Lira e Lula trocaram acusações na campanha eleitoral principalmente por causa da alta concentração de poder nas mãos do deputado, decorrente da distribuição das emendas de relator, que fragilizam o poder do governo federal na execução de políticas públicas.
Lula chamou o presidente da Câmara de imperador. Este devolveu afirmando que o petista não o conhecia, que nunca havia tido o prazer ou o desprazer de conversar com ele.
Os embates são vistos como página virada por integrantes do centrão.
Petistas acalentam a expectativa de que o STF (Supremo Tribunal Federal) considere inconstitucional as emendas de relator, que deixam na mão dos caciques do Congresso a definição da distribuição de cerca de R$ 19 bilhões do Orçamento.
Já no centrão, a expectativa é a de que um acerto Lula-Lira inclua a manutenção das emendas, em um formato diferente e, talvez, de menor valor.
Uma base sólida na Câmara, além de permitir a aprovação de propostas de emenda à Constituição, ajuda ao governo de plantão a evitar dores de cabeça patrocinadas por adversários, como convocações de ministros em comissões, CPIs (Comissões Parlamentares de Inquérito) e abertura de pedidos de impeachment.
Nesse último caso, por exemplo, o pontapé inicial que deflagra o processo é uma decisão unilateral do presidente da Câmara.
Em praticamente todas as conversas, sempre é lembrada a derrota sofrida por Dilma Rousseff em 2015 na Câmara, quando viu seu candidato, Arlindo Chinaglia (PT), ser vencido por Eduardo Cunha (MDB). Menos de um ano depois, o emedebista assinaria a deflagração do processo que levaria ao impeachment da petista.
O bloco que Lira estaria tentando formar para disputar a reeleição poderia contar, além do centrão, com MDB, União Brasil, PSD e pela federação PSDB-Cidadania.

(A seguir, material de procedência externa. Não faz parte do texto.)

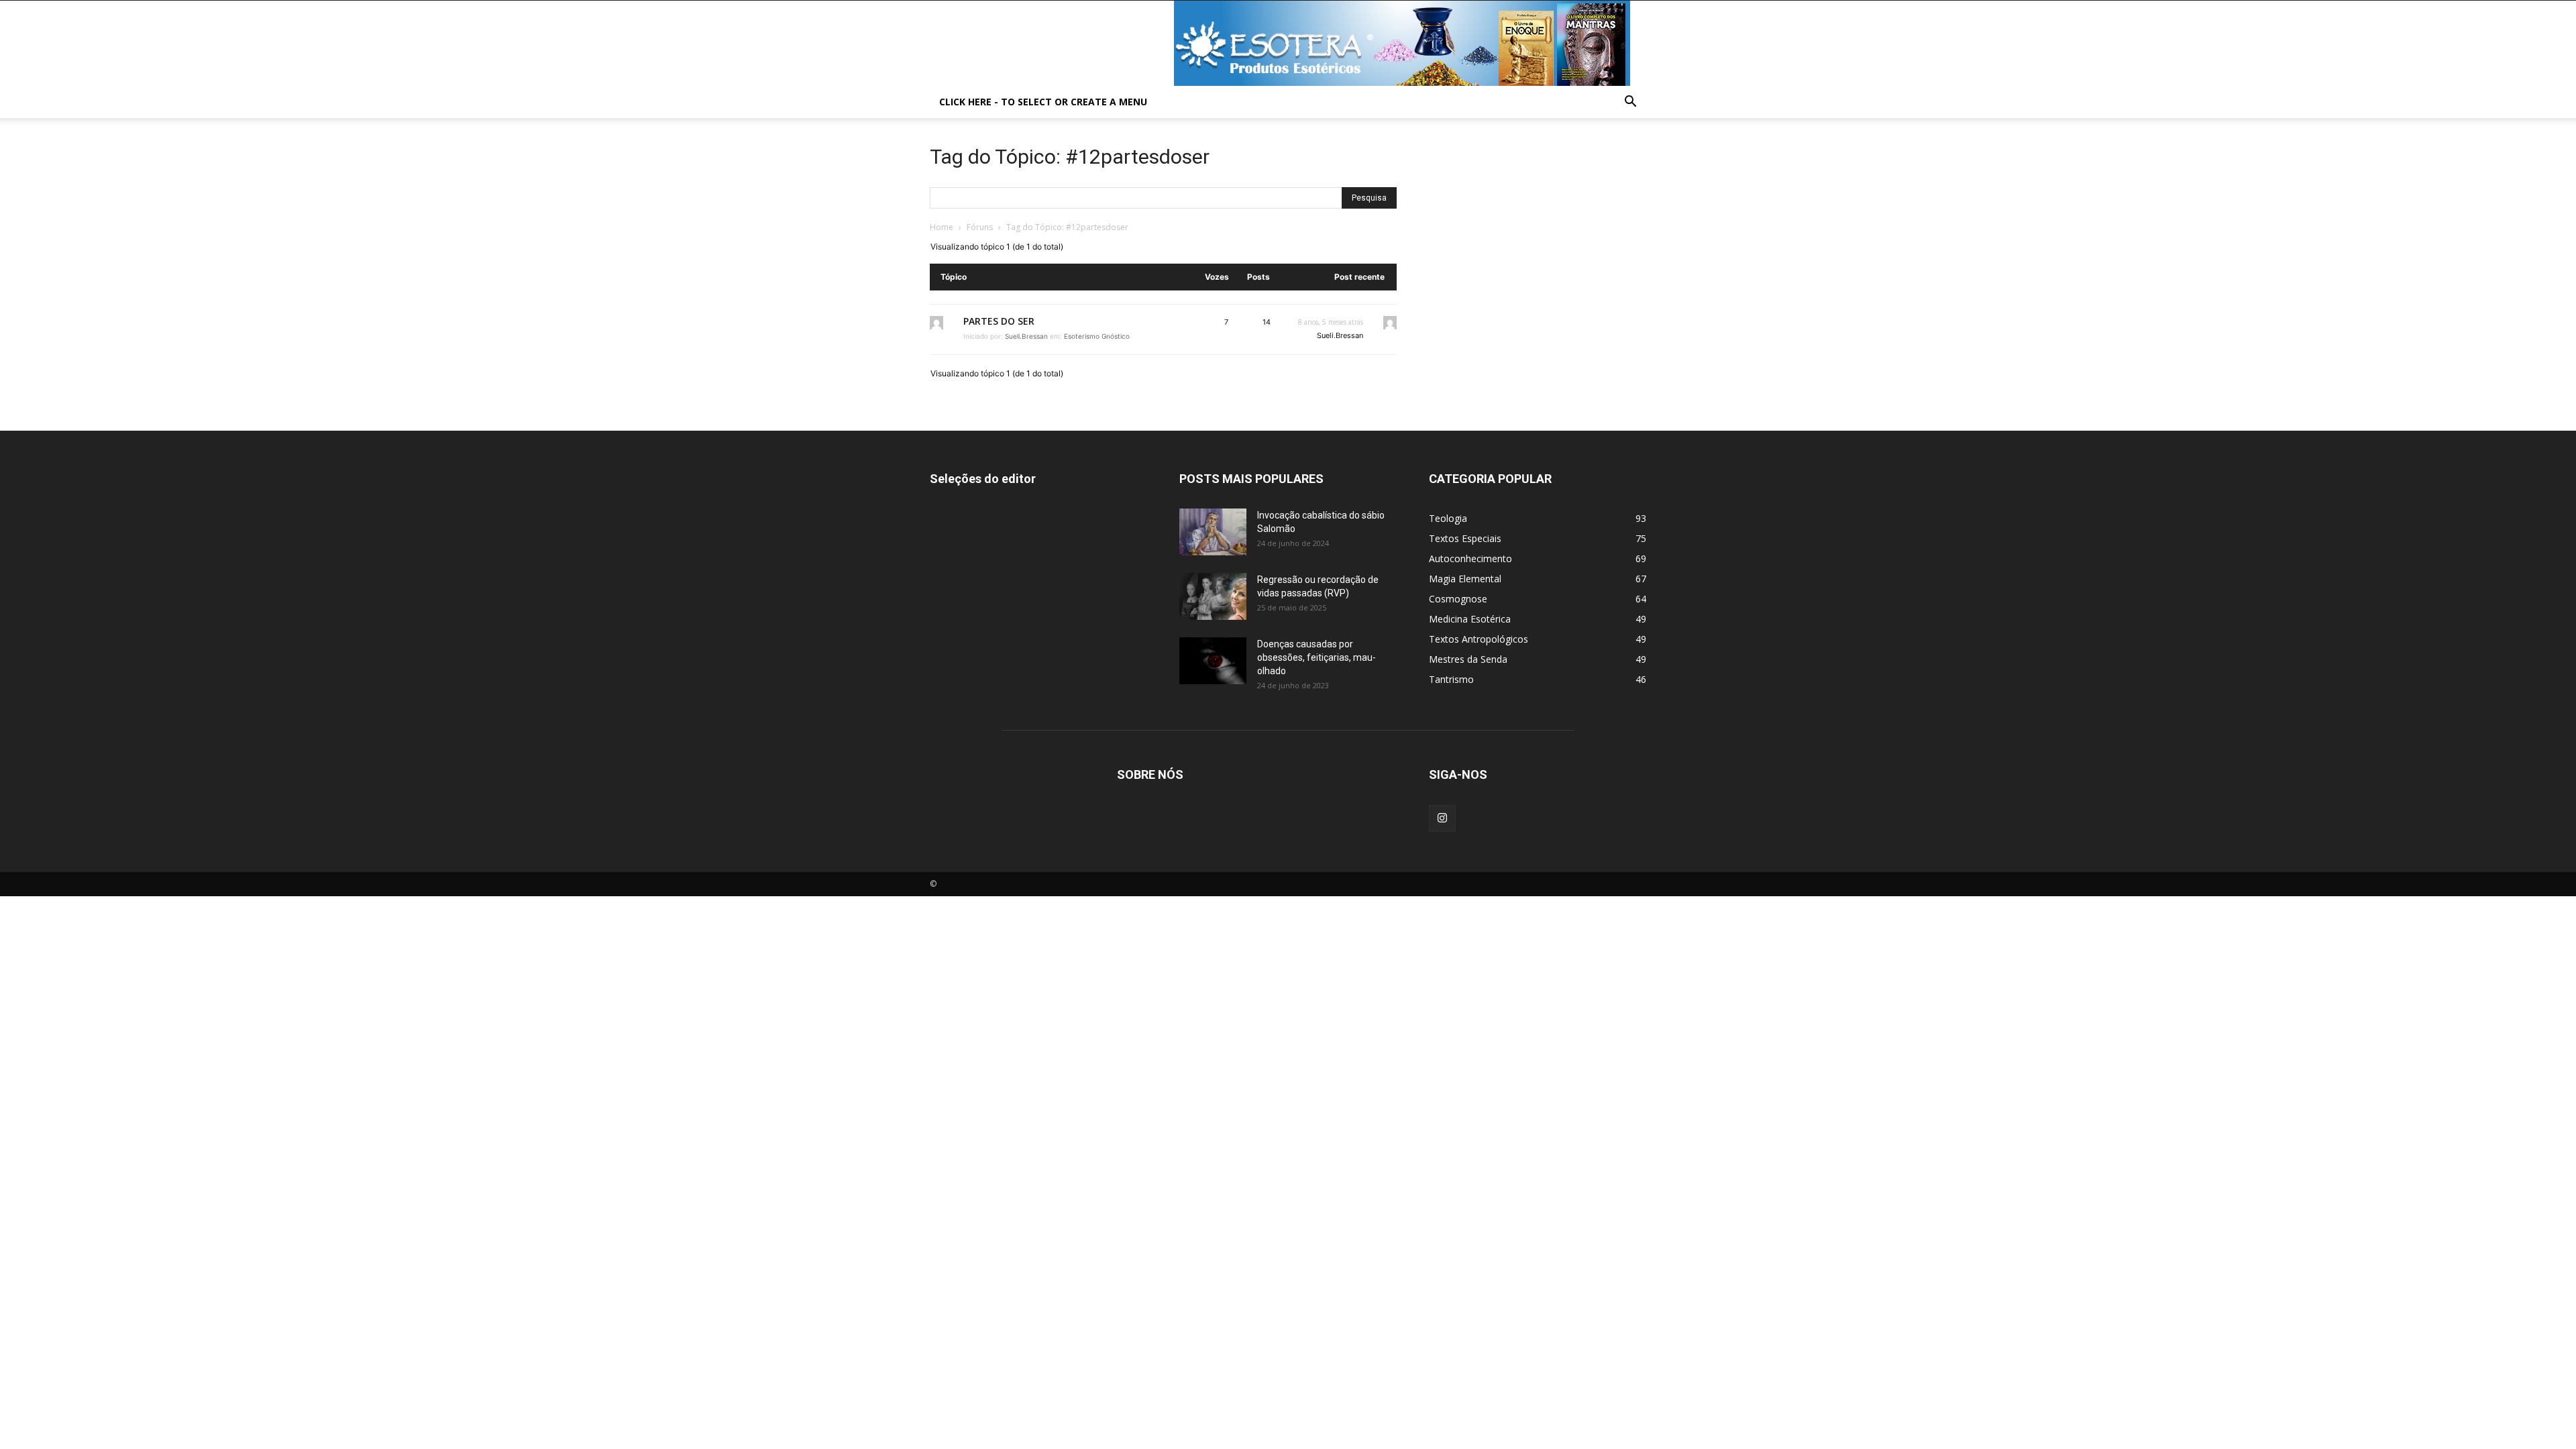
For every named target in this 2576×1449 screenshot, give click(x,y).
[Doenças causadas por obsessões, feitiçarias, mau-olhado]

No total, Lira teria 348 votos, se não houver defecções -em 2021, foi eleito com 302.
Desde a campanha eleitoral circulam alguns nomes potenciais que poderiam ser respaldados por Lula, caso ele decida enfrentar Lira. Estão na lista o presidente do Republicanos, Marcos Pereira (SP), o presidente do MDB, Baleia Rossi (SP), e o presidente da União Brasil, Luciano Bivar (PE).